▶ [Aim of the exercise] From the first line through the line containing "Task: Click the S element toolbar icon", transcribe the records exactly and include no other lines.

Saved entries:

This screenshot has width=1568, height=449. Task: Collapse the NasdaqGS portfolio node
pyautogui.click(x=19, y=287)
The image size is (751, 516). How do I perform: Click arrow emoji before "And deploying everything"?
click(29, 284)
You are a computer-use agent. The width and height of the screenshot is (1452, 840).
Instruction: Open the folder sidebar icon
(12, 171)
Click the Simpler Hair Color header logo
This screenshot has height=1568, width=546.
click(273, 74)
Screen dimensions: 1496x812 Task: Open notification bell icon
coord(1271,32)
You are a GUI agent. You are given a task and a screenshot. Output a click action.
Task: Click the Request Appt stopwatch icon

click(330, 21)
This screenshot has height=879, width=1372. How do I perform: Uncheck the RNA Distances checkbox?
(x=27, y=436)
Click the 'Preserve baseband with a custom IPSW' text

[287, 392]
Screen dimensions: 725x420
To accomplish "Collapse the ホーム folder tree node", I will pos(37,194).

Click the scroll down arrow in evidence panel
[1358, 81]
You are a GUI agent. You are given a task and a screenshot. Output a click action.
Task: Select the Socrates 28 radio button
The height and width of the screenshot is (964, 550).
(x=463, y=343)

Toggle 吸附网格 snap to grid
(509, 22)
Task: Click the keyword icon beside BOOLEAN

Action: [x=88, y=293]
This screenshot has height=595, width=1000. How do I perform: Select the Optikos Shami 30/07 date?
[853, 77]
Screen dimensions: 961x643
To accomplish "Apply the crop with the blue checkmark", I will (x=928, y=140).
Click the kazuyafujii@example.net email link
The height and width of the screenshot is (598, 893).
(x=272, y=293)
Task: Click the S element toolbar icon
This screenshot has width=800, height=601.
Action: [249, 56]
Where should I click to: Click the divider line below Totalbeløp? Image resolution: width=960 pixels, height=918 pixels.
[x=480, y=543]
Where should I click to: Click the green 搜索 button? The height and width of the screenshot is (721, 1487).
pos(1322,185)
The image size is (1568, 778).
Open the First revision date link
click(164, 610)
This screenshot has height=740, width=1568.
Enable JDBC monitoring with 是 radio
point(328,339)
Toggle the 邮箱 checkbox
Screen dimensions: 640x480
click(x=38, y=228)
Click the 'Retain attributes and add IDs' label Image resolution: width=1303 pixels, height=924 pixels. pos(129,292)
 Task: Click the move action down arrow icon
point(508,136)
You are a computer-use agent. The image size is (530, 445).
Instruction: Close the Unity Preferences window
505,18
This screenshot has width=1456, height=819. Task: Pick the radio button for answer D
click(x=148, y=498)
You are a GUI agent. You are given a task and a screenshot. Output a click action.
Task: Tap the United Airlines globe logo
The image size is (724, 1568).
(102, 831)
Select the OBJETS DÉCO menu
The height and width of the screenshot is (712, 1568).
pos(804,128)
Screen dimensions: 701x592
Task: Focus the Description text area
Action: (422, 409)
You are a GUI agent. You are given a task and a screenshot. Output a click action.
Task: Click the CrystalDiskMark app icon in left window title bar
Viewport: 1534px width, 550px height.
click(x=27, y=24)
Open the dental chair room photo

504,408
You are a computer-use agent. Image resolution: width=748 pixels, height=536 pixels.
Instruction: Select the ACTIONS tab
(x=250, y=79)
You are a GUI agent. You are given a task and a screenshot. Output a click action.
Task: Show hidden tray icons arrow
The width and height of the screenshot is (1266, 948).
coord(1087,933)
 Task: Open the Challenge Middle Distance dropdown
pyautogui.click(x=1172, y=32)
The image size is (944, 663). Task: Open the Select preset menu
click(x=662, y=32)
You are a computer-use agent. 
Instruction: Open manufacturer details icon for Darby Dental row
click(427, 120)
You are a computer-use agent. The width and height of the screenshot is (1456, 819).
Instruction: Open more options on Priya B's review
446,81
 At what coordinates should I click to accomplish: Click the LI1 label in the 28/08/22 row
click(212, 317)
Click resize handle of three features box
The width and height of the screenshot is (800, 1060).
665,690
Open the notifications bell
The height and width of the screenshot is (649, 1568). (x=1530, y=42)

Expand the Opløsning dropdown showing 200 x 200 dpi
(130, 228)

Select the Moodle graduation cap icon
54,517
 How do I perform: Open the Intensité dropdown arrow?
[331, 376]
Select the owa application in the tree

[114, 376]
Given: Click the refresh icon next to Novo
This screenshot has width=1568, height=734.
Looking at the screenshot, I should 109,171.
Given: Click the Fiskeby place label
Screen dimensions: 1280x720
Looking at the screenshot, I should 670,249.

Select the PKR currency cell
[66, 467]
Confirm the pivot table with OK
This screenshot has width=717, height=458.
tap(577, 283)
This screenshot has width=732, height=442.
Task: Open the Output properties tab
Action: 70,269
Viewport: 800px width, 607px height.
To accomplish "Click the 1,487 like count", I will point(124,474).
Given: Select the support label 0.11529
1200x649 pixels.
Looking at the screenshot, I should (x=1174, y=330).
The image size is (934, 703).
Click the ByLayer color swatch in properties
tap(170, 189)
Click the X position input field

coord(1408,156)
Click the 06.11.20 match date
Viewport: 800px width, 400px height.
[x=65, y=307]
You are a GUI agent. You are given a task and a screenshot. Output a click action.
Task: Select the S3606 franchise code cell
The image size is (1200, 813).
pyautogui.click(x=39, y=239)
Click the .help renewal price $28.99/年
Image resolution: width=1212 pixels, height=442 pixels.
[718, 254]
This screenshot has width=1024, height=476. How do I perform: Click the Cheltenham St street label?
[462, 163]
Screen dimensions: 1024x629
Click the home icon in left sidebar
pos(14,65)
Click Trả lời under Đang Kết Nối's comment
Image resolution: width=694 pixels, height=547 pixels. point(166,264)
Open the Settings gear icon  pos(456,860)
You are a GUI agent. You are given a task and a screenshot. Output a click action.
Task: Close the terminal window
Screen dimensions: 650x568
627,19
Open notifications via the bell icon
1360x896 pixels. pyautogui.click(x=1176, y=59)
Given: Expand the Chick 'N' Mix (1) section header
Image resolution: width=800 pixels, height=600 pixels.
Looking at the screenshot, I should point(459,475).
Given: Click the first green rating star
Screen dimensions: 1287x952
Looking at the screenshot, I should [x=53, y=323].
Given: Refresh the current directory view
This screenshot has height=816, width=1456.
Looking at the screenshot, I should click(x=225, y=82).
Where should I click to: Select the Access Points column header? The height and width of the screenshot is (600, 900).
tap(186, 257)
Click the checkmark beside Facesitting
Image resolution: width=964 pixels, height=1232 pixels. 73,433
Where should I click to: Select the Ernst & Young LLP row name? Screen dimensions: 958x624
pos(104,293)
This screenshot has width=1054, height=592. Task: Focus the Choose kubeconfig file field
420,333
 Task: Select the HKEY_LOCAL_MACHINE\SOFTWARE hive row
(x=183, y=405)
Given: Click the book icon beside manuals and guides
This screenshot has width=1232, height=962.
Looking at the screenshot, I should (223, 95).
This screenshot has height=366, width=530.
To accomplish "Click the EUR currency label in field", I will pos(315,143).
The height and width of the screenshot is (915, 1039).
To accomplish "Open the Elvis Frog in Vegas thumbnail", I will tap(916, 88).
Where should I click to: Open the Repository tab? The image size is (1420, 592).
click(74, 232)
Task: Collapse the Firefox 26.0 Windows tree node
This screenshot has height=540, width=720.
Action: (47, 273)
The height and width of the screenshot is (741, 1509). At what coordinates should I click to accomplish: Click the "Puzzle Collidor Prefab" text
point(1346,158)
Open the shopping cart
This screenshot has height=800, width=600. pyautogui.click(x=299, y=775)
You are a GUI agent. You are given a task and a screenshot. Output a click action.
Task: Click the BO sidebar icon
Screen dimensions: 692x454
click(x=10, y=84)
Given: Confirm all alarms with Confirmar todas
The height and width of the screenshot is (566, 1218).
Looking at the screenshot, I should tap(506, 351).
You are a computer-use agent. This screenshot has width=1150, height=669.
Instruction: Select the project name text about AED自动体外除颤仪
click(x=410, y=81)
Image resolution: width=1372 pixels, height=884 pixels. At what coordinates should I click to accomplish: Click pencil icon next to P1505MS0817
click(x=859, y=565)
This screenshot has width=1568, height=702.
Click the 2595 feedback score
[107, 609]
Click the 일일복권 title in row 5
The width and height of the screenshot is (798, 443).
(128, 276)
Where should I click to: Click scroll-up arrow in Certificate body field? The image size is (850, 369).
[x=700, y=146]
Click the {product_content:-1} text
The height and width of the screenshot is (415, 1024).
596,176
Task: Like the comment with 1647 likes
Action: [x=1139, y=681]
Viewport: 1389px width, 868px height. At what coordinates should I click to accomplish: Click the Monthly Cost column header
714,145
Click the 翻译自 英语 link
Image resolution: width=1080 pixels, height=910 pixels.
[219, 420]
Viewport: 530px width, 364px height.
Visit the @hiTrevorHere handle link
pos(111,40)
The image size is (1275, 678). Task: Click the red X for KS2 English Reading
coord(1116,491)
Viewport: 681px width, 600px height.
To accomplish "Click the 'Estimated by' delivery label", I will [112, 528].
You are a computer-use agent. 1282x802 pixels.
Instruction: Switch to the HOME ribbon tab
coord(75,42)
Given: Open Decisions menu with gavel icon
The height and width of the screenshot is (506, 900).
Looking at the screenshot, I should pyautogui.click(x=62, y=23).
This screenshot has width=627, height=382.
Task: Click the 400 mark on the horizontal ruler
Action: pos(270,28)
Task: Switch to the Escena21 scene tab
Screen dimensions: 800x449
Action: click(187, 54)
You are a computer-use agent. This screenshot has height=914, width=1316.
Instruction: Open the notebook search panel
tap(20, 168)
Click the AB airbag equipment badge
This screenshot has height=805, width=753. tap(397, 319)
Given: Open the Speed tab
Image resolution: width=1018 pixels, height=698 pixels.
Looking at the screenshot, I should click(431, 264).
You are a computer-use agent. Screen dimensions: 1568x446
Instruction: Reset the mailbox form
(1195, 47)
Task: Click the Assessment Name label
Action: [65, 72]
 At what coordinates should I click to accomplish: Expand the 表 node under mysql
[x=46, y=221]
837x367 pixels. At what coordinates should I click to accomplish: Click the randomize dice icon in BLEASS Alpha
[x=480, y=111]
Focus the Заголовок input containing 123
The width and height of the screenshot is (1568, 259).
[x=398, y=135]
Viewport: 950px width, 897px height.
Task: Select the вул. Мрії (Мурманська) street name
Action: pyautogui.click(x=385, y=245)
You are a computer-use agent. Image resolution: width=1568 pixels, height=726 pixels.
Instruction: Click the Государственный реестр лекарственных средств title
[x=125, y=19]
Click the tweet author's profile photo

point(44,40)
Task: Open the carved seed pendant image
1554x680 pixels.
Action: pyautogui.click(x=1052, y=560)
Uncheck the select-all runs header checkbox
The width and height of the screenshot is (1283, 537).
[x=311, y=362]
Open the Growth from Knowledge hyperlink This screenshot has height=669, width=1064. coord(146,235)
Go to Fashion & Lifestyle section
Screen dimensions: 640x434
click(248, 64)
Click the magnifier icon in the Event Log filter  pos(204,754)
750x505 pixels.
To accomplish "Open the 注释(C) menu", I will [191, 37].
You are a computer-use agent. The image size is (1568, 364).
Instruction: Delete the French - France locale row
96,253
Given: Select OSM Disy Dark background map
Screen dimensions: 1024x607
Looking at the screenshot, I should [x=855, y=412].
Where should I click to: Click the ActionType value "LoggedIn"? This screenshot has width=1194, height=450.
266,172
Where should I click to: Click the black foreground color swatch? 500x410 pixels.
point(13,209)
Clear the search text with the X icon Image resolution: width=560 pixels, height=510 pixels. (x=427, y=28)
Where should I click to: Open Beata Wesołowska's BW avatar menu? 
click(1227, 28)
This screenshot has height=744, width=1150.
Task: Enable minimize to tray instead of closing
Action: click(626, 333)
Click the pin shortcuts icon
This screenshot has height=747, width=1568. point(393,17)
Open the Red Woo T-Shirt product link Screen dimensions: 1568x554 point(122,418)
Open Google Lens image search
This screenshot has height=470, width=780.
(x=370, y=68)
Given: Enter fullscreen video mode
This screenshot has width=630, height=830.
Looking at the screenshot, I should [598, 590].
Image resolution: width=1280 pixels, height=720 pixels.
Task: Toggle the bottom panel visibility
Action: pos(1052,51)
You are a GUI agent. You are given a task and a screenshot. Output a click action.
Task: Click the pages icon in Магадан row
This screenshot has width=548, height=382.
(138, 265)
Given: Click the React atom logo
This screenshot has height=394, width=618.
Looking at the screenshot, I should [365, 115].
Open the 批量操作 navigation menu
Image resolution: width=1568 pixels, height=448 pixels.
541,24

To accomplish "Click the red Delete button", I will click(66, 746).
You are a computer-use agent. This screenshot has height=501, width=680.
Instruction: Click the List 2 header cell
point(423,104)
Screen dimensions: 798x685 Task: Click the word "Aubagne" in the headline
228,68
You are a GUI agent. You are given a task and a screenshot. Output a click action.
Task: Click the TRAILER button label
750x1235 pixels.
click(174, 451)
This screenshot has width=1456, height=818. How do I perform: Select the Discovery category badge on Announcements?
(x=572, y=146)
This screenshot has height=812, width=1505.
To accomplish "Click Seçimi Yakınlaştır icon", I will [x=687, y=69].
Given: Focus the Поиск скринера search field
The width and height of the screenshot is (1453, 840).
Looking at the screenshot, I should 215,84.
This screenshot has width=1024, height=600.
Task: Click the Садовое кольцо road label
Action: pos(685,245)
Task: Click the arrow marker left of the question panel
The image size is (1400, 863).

▶ [Response to this exercise]
This screenshot has width=1568, height=449. Task: Collapse the NasdaqGS portfolio node
pyautogui.click(x=19, y=287)
The image size is (751, 516). How do I perform: Click arrow emoji before "And deploying everything"?
click(29, 284)
You are a computer-use agent. The width and height of the screenshot is (1452, 840).
Instruction: Open the folder sidebar icon
(12, 171)
Click the Simpler Hair Color header logo
This screenshot has height=1568, width=546.
click(273, 74)
Screen dimensions: 1496x812 Task: Open notification bell icon
coord(1271,32)
You are a GUI agent. You are given a task and a screenshot. Output a click action.
Task: Click the Request Appt stopwatch icon

click(330, 21)
This screenshot has height=879, width=1372. How do I perform: Uncheck the RNA Distances checkbox?
(x=27, y=436)
Click the 'Preserve baseband with a custom IPSW' text

[287, 392]
Screen dimensions: 725x420
To accomplish "Collapse the ホーム folder tree node", I will pos(37,194).

Click the scroll down arrow in evidence panel
[1358, 81]
You are a GUI agent. You are given a task and a screenshot. Output a click action.
Task: Select the Socrates 28 radio button
The height and width of the screenshot is (964, 550).
(x=463, y=343)

Toggle 吸附网格 snap to grid
(509, 22)
Task: Click the keyword icon beside BOOLEAN

Action: [x=88, y=293]
This screenshot has height=595, width=1000. How do I perform: Select the Optikos Shami 30/07 date?
[853, 77]
Screen dimensions: 961x643
To accomplish "Apply the crop with the blue checkmark", I will (x=928, y=140).
Click the kazuyafujii@example.net email link
The height and width of the screenshot is (598, 893).
(x=272, y=293)
Task: Click the S element toolbar icon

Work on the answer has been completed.